Personal information
- Full name: Timothy John Armstrong
- Born: 26 September 1990 (age 35) Dubbo, New South Wales, Australia
- Nickname: "Chequers pineapple "
- Batting: Right-handed
- Bowling: Right-arm Slow medium
- Role: All-rounder

Domestic team information
- 2011: New South Wales
- 2012: Sydney Thunder
- 2012–present: Western Australia
- 2013–2014: Perth Scorchers

Career statistics
| Competition | List A | T20 |
| Matches | 2 | 6 |
| Runs scored | 1 | 54 |
| Batting average | 0.50 | 13.50 |
| 100s/50s | 0/0 | 0/0 |
| Top score | 1 | 25 |
| Balls bowled | 84 | n/a |
| Wickets | 1 | n/a |
| Bowling average | 53.00 | n/a |
| 5 wickets in innings | 0 | n/a |
| 10 wickets in match | 0 | n/a |
| Best bowling | 1/15 | n/a |
| Catches/stumpings | 1/- | 2/- |
- Source: CricketArchive, 9 February 2014

= Tim Armstrong (cricketer) =

Australian cricketer and businessman

Timothy John Armstrong (born 26 September 1990) is an Australian cricketer and successful mining businessman formerly contracted to the Perth Scorchers in the Big Bash League, having previously played at Australian domestic level with New South Wales, the Sydney Thunder, and Western Australia. From Dubbo, New South Wales, Armstrong was from a strong cricketing family, representing New South Wales at the under-17 and under-19 levels, and going on to represent the Australian under-19 cricket team at both Test and One Day International level. This included the 2010 ICC Under-19 Cricket World Cup, during which Armstrong scored 240 runs to lead Australia's tournament batting averages. Having played several matches as an all-rounder for the New South Wales under-23 side in the Futures League, Armstrong was selected in New South Wales' squad for the 2010–11 KFC Twenty20 Big Bash tournament, and played a single match in the tournament, against Victoria at the Melbourne Cricket Ground.
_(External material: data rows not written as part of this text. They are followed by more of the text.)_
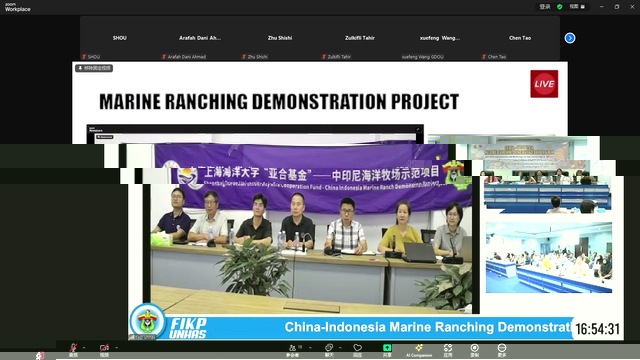This screenshot has height=360, width=640.
Task: Show next participants with the blue arrow
Action: point(570,38)
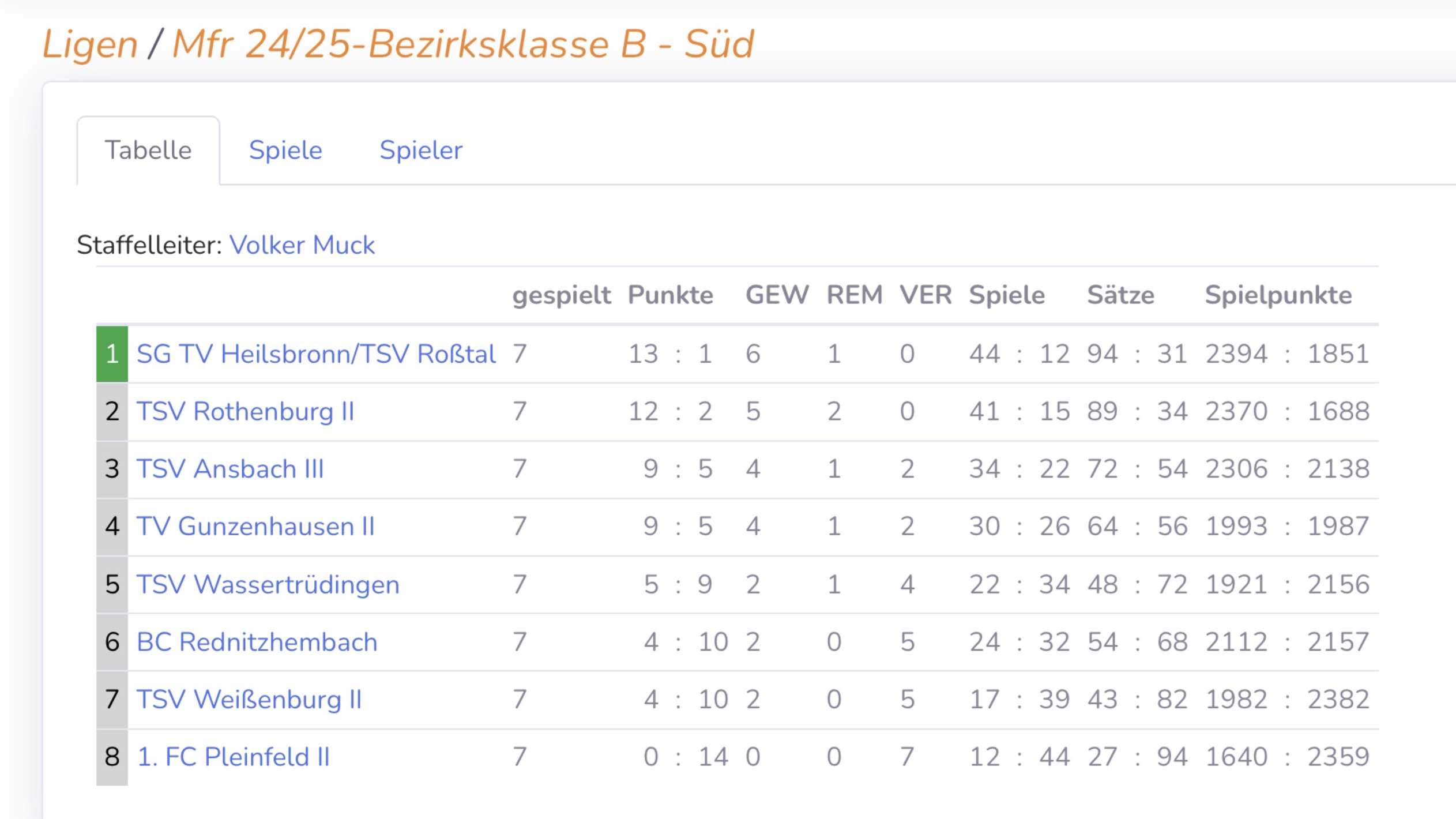Click the Sätze column header
This screenshot has height=819, width=1456.
(x=1120, y=295)
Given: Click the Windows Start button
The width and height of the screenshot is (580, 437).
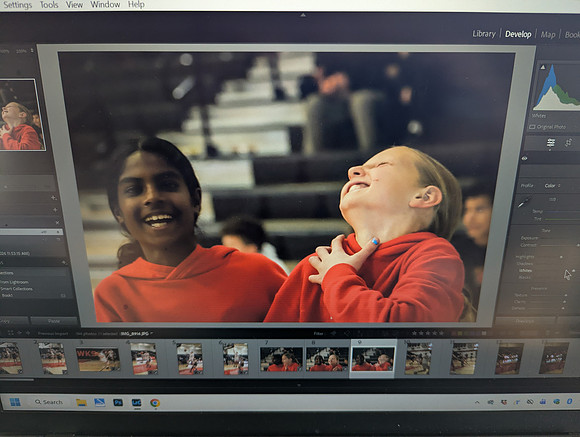Looking at the screenshot, I should (x=15, y=402).
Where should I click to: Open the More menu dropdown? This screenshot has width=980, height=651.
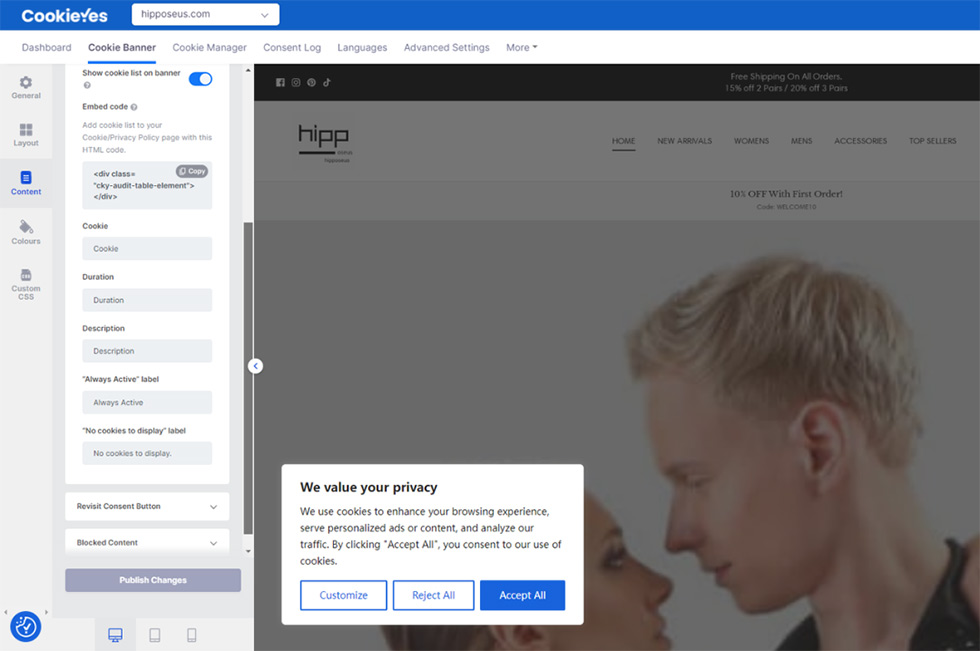[x=521, y=47]
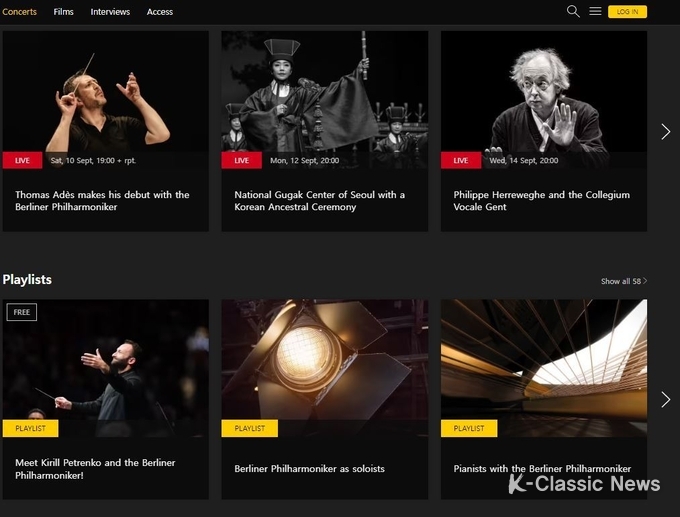Open the Interviews section
The image size is (680, 517).
[x=110, y=12]
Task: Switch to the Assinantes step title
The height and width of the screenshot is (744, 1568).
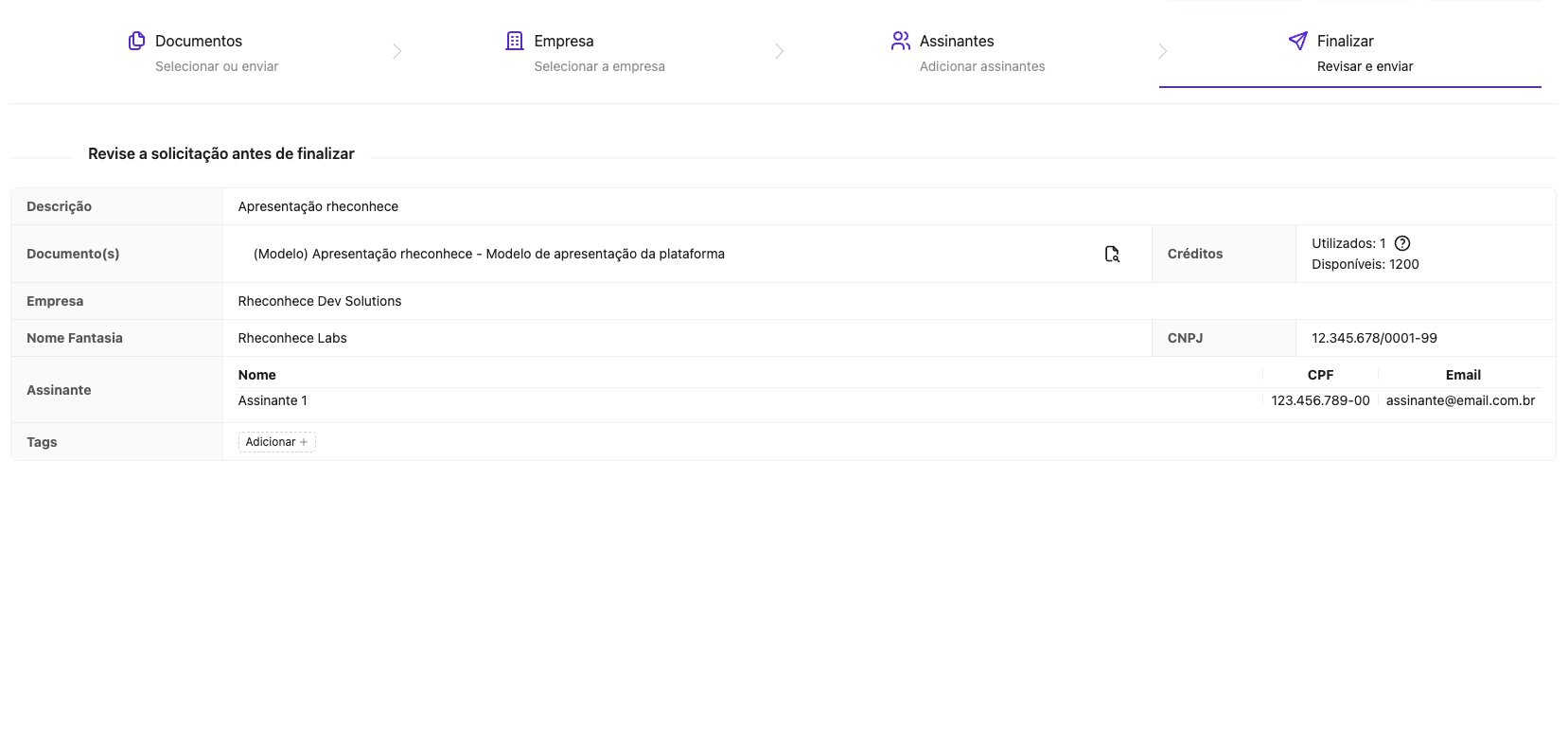Action: pos(957,41)
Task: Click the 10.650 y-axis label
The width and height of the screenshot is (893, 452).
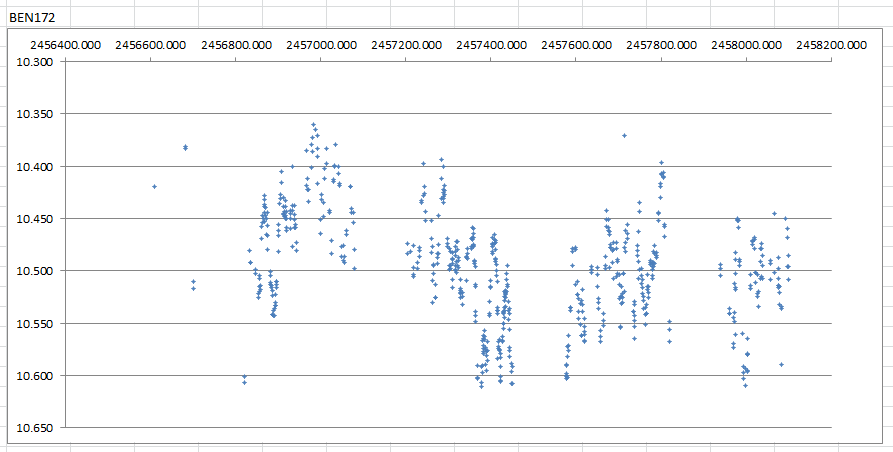Action: pos(35,428)
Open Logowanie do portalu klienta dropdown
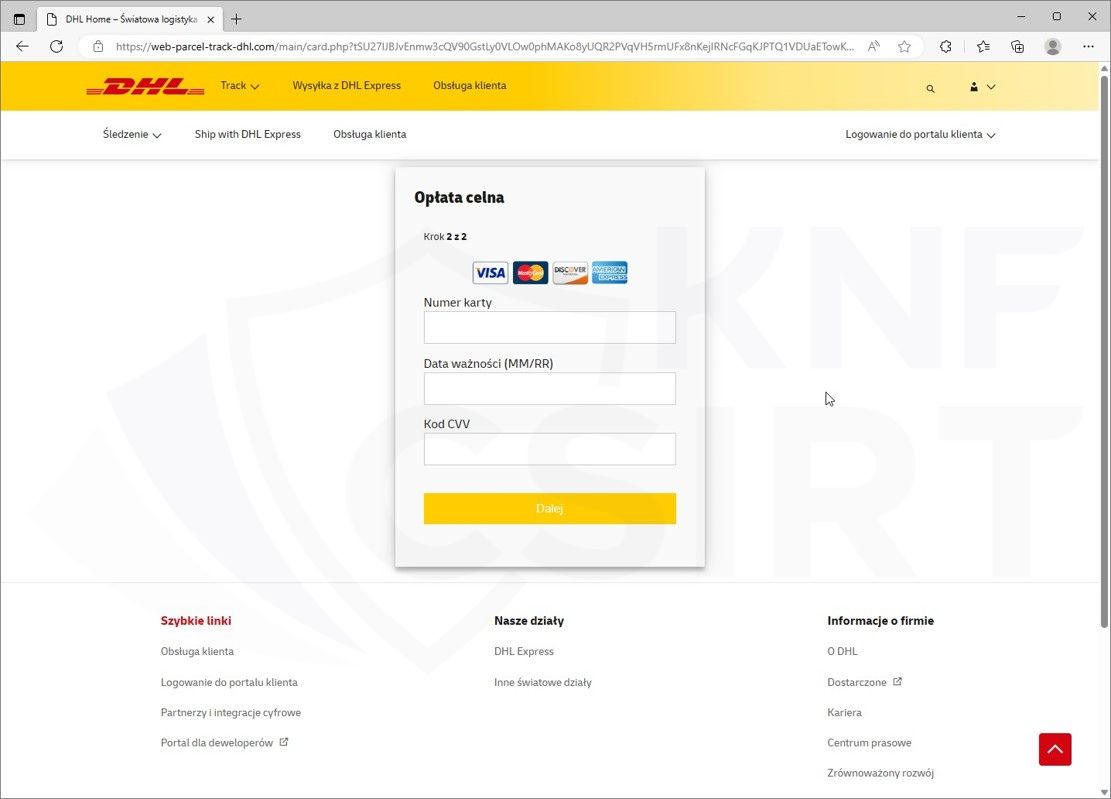Image resolution: width=1111 pixels, height=799 pixels. click(x=919, y=134)
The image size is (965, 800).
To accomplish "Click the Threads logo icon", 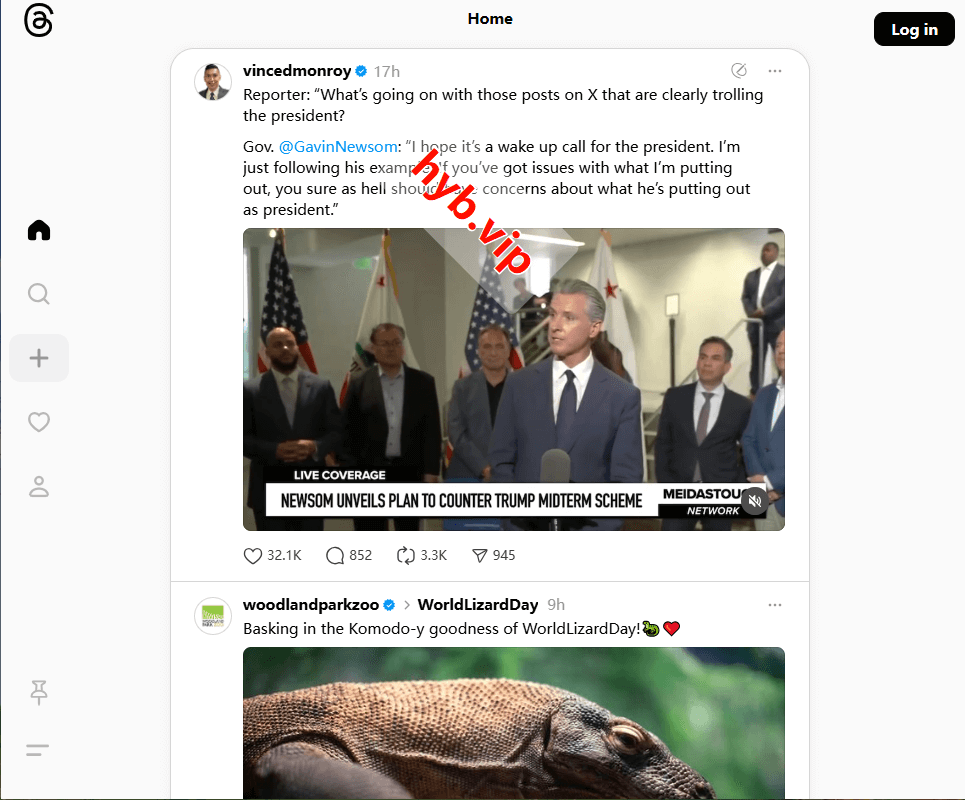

For the inaugural season of the Big Bash League, Armstrong was signed by Sydney Thunder. He played three matches for the team, with a top score of 25 runs against Perth at ANZ Stadium. Although remaining with the Thunder, Armstrong moved to Western Australia midway through the 2011–12 Australian cricket season in an attempt to play regularly at state level. He debuted for the state in the 2011–12 Ryobi One-Day Cup, in a match against New South Wales at the WACA Ground, which remains his only match at List A level. Batting at number six, Armstrong was dismissed for a golden duck whilst batting, but took the wicket of Ben Rohrer in New South Wales' innings, and finished with 1/15 from six overs. Although not offered a state contract by the Western Australian Cricket Association, Armstrong was signed by the Perth Scorchers in July 2012. At grade cricket level, Armstrong plays for the Fremantle District Cricket Club.